Section 5838 GC, is in these words:

“When a Dog May Be Killed; Owner Liable for Damages. — A dog that chases, worries, injures or kills a sheep, lamb, goat, kid, domestic fowl, domestic animal or person, can be killed at any time or place; and, if in attempting to kill such dog running at large a person wounds it, he shah not be liable to prosecution under the penal laws which punish cruelty to animals. The owner or harborer of such dog shall be liable to a person damaged for the injury done.”

That statute was construed by the Supreme Court of our state in the case of Kleybolte v. Buffon, 89 OS. 61.

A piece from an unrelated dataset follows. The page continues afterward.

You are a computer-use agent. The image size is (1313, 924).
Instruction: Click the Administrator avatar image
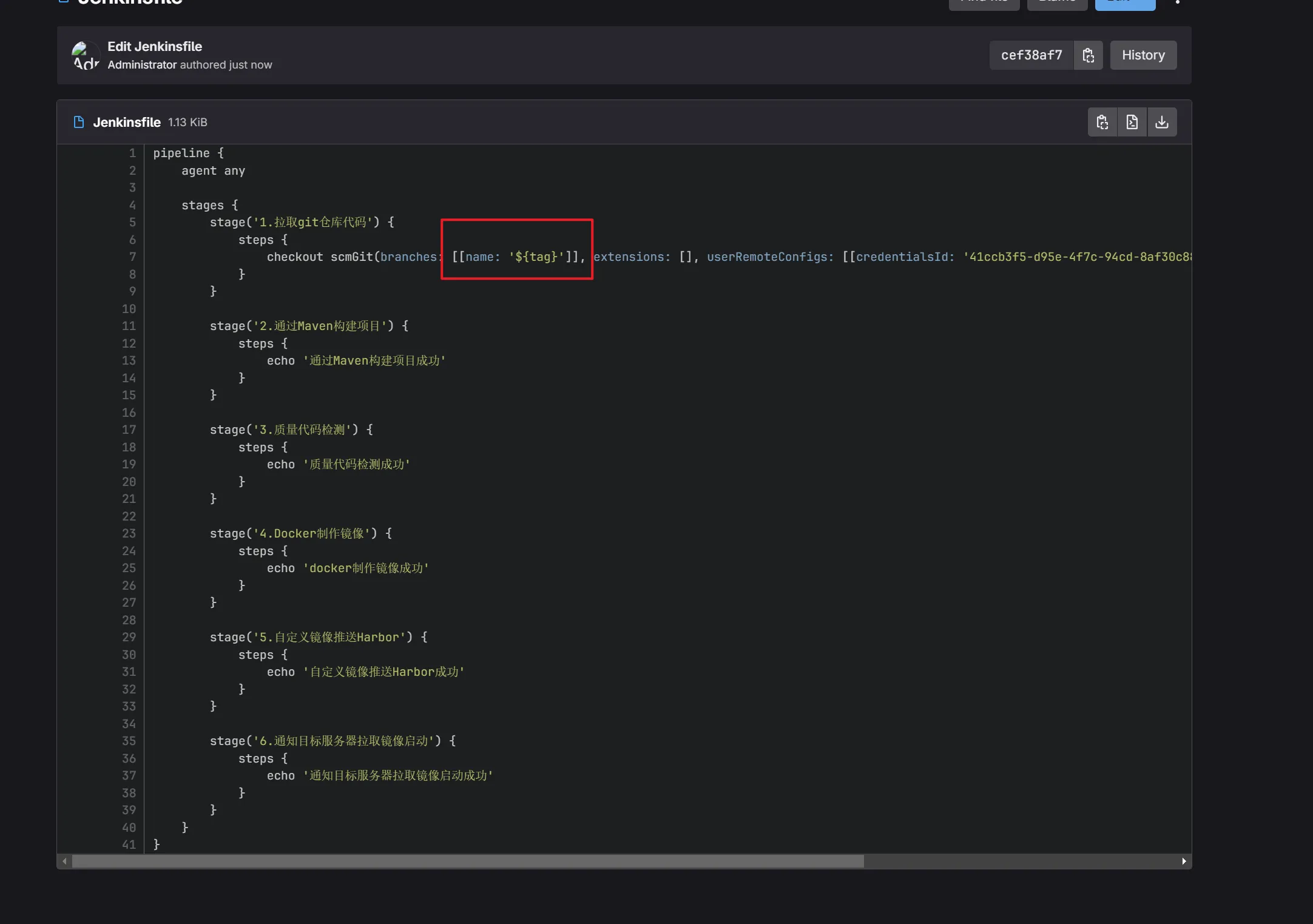[x=86, y=55]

Mindful as we are, of the general rulé in Ohio, that the owner of premises owes to a trespasser thereon, no duty excepting the avoidance of wilful injury, that portion of the language we have quoted, which asserts that the liability is imposed regardless of the conduct of the keeper of a dog, precludes application of the rule which ordinarily exempts a keeper of premises from liability to a trespasser where there has been no intentional injury.

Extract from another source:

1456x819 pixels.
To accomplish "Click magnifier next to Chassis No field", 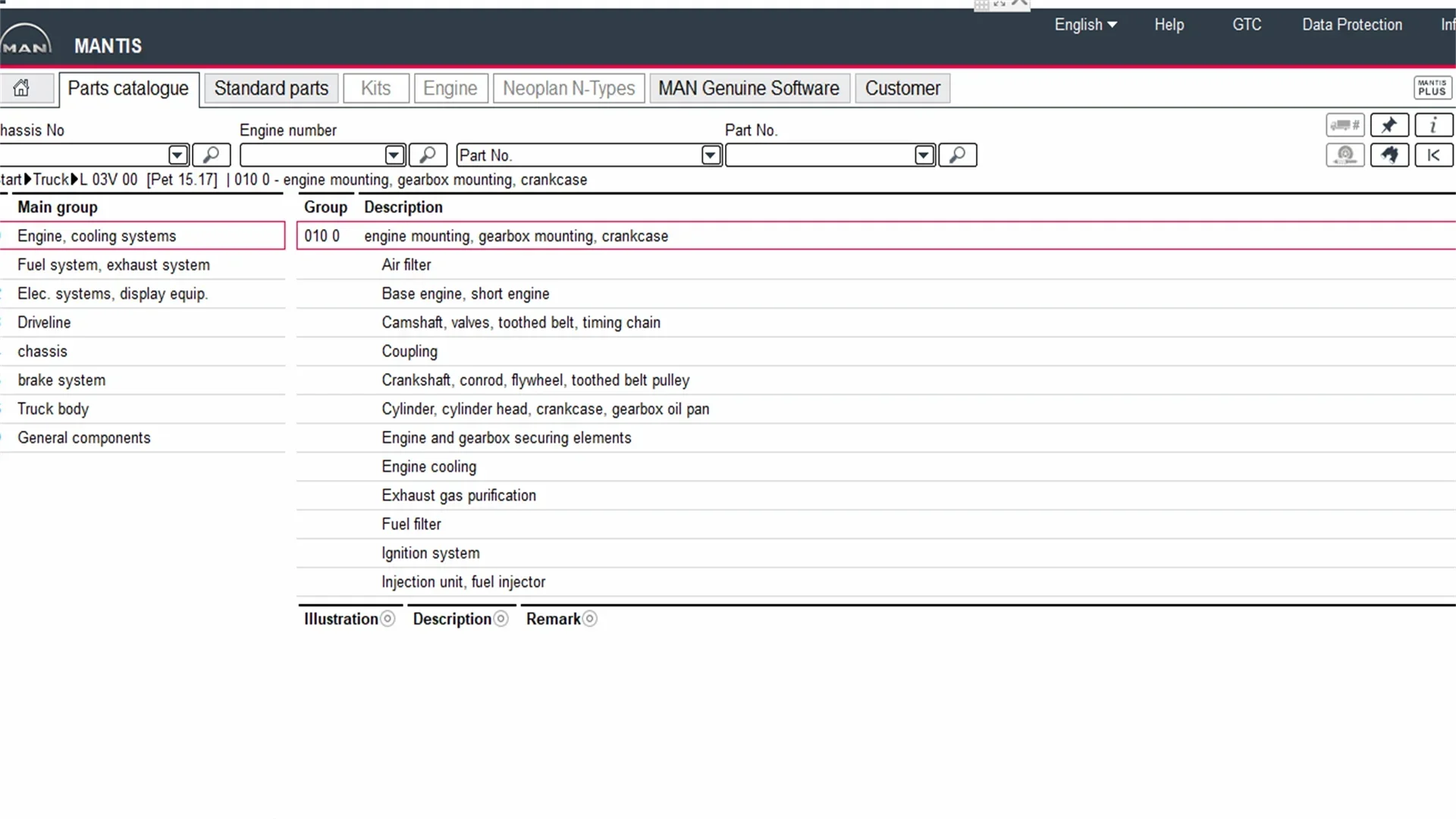I will click(211, 155).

In the case of Lisk Admr., v. Horn, 109 OS. 519, the Supreme Court reiterates the doctrine of the Kleybolte case supra.

The absoluteness of the liability which such a statute creates, was earlier announced by our Supreme Court when a statute similar in substance though not in form, provided liability of a keeper of a dog, for injuries to sheep, the case being that of Job. v. Harlan, 13 OS. 485, where the opinion at page 492, says:

“The liability of the owner is declared in express terms, and without any qualification.”

These three cases we have referred to, are in line with the text in 3 Corpus Juris, page 101, as well as with the reasoning in the case of Whittet v. Bertsch, 97 Atlantic Reporter, 18.

Plaintiff in error is therefore clearly entitled to have the judgment of the court of common pleas reversed, and that of the municipal court affirmed, and such will be the judgment of this court.

Before Judges Hughes, Justice and Crow.